# OMG! The pigs are born.



## terryo (Oct 2, 2013)

I'm so excited. The pigs were born today. She had 6. One was born dead. There is a little runt that isn't eating and we have to feed it with a bottle. I don't know if this is the way to post a video, but I'll try.

View My Video

View My Video


----------



## wellington (Oct 2, 2013)

OMG, Terry, you should take the one that has to be bottle fed. OMG, s/he would be like a little puppy dog at your feet. 
I can't see the vid. Your turtle pond pics show.
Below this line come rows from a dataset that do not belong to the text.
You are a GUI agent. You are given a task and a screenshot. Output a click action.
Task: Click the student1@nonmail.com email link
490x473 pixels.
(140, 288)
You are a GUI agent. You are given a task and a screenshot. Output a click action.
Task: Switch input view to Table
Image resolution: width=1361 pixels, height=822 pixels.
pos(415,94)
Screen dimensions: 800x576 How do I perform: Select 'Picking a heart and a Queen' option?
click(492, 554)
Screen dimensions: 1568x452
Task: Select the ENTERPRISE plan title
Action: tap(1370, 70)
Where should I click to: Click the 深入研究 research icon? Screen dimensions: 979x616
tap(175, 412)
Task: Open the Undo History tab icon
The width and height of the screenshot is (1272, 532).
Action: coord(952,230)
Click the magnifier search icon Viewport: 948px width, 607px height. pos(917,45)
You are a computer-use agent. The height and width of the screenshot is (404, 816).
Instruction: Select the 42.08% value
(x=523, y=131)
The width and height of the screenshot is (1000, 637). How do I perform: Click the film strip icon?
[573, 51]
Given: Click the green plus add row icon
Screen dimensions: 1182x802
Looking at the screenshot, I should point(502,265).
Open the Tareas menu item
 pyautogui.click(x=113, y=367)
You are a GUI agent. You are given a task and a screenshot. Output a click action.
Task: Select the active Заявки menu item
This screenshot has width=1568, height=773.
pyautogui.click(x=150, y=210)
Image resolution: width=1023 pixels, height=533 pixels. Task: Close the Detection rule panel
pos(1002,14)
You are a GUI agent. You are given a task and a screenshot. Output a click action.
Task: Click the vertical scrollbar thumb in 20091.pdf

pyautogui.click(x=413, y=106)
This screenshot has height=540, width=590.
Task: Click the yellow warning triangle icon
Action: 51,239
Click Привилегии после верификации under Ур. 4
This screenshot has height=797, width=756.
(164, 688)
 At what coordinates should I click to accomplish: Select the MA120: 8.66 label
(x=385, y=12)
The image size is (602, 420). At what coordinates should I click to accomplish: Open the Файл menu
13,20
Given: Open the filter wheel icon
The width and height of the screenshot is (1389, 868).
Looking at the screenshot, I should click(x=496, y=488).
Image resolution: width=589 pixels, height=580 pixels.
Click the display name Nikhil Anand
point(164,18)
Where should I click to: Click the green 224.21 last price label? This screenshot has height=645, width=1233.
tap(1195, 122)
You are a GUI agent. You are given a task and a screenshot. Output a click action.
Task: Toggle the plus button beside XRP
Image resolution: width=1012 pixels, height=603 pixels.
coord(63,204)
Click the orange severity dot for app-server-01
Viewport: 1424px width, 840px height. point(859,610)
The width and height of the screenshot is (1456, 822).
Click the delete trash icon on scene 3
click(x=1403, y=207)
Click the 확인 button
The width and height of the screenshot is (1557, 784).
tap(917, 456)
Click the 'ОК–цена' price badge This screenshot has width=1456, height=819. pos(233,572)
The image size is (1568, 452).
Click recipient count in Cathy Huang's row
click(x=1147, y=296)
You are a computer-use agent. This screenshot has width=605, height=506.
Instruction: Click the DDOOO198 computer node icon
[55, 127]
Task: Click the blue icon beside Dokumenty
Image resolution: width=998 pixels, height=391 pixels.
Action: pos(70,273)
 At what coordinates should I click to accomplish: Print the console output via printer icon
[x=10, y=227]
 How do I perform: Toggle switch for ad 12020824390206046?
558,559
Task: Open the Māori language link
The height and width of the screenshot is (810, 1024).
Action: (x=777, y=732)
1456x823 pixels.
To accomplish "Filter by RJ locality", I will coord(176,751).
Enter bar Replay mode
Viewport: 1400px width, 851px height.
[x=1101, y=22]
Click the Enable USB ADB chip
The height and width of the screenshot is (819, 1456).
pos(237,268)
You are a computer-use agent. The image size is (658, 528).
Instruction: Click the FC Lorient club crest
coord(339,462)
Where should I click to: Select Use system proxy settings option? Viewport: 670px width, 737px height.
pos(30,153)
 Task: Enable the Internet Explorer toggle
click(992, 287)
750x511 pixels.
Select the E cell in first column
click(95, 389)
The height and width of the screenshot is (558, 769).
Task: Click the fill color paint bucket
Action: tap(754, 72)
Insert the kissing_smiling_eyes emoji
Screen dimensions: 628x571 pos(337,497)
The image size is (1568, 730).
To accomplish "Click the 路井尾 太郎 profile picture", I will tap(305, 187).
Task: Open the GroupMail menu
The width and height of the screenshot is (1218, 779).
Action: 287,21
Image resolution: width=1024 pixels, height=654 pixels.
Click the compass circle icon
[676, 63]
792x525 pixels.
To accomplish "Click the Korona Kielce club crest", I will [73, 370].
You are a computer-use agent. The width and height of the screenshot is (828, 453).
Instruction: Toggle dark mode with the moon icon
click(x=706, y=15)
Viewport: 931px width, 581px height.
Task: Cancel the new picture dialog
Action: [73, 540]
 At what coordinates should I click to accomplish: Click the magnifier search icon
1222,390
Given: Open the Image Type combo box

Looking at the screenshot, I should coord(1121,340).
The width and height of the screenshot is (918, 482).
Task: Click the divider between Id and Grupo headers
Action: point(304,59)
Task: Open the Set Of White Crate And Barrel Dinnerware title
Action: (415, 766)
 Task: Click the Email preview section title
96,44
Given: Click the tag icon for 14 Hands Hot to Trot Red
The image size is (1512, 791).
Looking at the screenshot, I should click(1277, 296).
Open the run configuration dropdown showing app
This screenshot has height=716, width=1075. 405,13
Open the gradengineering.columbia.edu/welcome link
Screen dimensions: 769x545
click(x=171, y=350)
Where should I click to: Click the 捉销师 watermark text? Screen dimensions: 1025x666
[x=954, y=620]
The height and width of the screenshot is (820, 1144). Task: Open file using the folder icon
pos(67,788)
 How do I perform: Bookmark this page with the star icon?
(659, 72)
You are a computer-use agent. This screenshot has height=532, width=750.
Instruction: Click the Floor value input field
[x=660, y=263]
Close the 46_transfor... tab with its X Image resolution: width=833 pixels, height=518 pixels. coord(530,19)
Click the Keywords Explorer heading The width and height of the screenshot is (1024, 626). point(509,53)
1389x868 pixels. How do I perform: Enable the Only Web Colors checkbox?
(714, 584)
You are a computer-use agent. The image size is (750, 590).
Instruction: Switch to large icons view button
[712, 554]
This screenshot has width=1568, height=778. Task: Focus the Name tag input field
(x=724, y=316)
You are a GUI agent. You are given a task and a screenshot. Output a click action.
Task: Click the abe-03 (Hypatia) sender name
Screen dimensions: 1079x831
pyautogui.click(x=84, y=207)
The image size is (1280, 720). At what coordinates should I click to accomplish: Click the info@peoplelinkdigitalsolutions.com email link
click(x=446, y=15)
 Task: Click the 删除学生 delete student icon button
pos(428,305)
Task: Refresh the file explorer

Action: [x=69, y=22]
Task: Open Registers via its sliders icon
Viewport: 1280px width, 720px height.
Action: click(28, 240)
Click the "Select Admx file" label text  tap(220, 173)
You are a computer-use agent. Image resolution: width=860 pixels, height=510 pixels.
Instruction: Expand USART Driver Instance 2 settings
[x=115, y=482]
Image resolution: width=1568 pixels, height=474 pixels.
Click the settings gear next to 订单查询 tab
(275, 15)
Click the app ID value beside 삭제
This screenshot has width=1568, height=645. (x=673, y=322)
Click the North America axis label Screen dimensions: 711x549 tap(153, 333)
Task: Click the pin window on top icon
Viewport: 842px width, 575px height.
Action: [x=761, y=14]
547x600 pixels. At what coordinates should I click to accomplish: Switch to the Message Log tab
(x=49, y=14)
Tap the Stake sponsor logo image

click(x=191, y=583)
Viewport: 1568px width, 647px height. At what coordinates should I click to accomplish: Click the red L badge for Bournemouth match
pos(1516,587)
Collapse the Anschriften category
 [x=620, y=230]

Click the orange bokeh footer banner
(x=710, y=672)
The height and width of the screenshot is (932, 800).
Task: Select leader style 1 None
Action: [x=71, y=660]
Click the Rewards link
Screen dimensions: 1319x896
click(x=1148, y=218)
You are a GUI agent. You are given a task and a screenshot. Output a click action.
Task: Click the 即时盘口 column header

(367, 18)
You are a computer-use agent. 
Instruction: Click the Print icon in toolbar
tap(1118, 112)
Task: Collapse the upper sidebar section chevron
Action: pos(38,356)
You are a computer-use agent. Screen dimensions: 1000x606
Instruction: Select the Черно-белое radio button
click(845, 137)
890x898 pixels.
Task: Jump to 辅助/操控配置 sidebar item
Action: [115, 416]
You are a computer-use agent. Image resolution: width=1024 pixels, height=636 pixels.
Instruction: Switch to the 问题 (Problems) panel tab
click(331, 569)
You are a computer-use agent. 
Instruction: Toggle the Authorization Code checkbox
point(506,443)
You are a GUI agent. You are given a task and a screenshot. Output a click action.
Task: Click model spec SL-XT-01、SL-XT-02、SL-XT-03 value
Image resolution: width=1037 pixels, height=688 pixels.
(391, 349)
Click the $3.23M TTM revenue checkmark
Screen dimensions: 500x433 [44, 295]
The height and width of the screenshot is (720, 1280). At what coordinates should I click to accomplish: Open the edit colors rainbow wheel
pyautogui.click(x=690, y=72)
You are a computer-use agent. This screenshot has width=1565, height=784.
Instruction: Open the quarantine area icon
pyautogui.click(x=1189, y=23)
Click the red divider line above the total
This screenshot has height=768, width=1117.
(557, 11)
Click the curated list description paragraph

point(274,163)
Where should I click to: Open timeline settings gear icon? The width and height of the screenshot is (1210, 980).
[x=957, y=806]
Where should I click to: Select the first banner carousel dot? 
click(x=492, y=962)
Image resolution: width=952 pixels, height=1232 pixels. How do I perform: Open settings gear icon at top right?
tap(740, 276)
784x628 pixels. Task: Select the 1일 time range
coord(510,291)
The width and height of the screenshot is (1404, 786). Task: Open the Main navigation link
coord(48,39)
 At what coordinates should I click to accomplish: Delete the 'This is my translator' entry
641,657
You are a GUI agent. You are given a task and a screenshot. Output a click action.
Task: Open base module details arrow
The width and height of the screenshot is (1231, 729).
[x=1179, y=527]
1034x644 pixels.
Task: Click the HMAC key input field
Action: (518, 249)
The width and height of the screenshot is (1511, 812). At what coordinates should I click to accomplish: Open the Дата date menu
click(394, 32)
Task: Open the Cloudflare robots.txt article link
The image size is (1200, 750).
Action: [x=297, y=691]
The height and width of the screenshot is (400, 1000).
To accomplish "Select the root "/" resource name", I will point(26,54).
I couldn't find anything about the pigs.
Great pics of your turtles and pond though
OMG, I want to see them. Heck I would love to have another pig. Such great pets. How exciting.


Went on hubby's laptop and seen the vid. OMG, soooooo cute.


----------



## sunshine_hugs (Oct 2, 2013)

Serious cuteness!! Good luck with the little bottle baby.


----------



## terryo (Oct 2, 2013)

This is the latest one. It's coming through for me. I hope you can see it. I am in love!!!

View My Video


----------



## mike taylor (Oct 2, 2013)

Awesome !

Sent from my C771 using TortForum mobile app


----------



## terryo (Oct 2, 2013)




----------



## sunshine_hugs (Oct 2, 2013)

Aww....is this the little bottle baby? They are all so stinkin' cute!!


----------



## terryo (Oct 2, 2013)

sunshine_hugs said:


> Aww....is this the little bottle baby? They are all so stinkin' cute!!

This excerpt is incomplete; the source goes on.